Gli investigatori hanno puntato l’attenzione sull’imbarcazione da cui è divampato l’incendio: i proprietari potrebbero essere il vero obiettivo dell’avvertimento

SIRACUSA. Svolta nell’inchiesta della Procura e dei carabinieri sull’incendio scoppiato poco più di un mese fa ai Calafatari. Le perizie tecniche, compiute nelle ore successive al rogo, capace di divorare sette imbarcazioni, avrebbero svelato che il focolaio ha avuto origine da uno di questi natanti. Ma l’aspetto più saliente è che nell’attentato non sembrerebbe esserci la firma del racket delle estorsioni, come in primo momento si era ipotizzato. Insomma, non ci sarebbe nessuna richiesta di pizzo ai proprietari dell’area dilaniata dalle fiamme, il maestro d’ascia Angelo Occaso e l’imprenditore Antonio Moscuzza, specializzato nel rimessaggio delle barche.
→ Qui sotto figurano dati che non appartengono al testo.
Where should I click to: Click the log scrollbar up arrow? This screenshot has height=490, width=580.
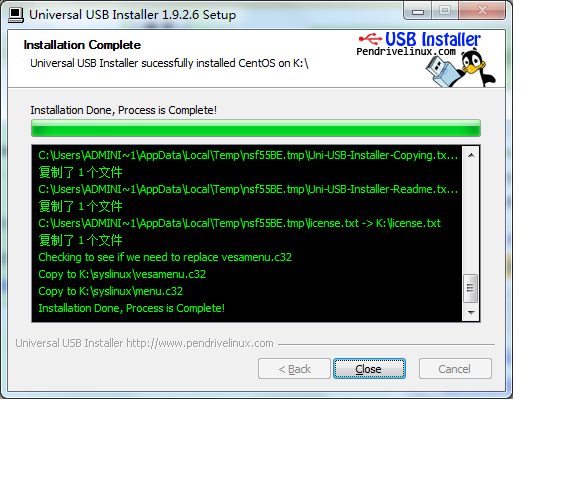(471, 155)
Il vero obiettivo, secondo l’ipotesi investigativa, sarebbe stato ostacolare i piani dei proprietari di quella barca, che avrebbero anche deciso di iniziare un’attività economica legata al trasporto via mare dei turisti. Il lavoro di restyling era quasi completato e quel natante avrebbe potuto solcare il mare nello spazio di poche settimane, giusto in tempo per prepararsi alla stagione calda. Solo che quel progetto imprenditoriale potrebbe essere risultato indigesto ma, per il momento, né i magistrati né i carabinieri hanno delle certezze sugli esecutori e soprattutto sui possibili mandanti. In effetti, una buona carta gli inquirenti, coordinati dal capo della Procura, Francesco Paolo Giordano ed il sostituto, Caterina Aloisi, ce l’hanno: le immagini delle telecamere di sicurezza puntate sull’area dei Calafatari che hanno ripreso alcune persone sospette nelle ore precedenti allo scoppio del rogo, di proporzioni assai devastanti al punto da costringere i vigili del fuoco del comando provinciale di via Augusto von Platen agli straordinari.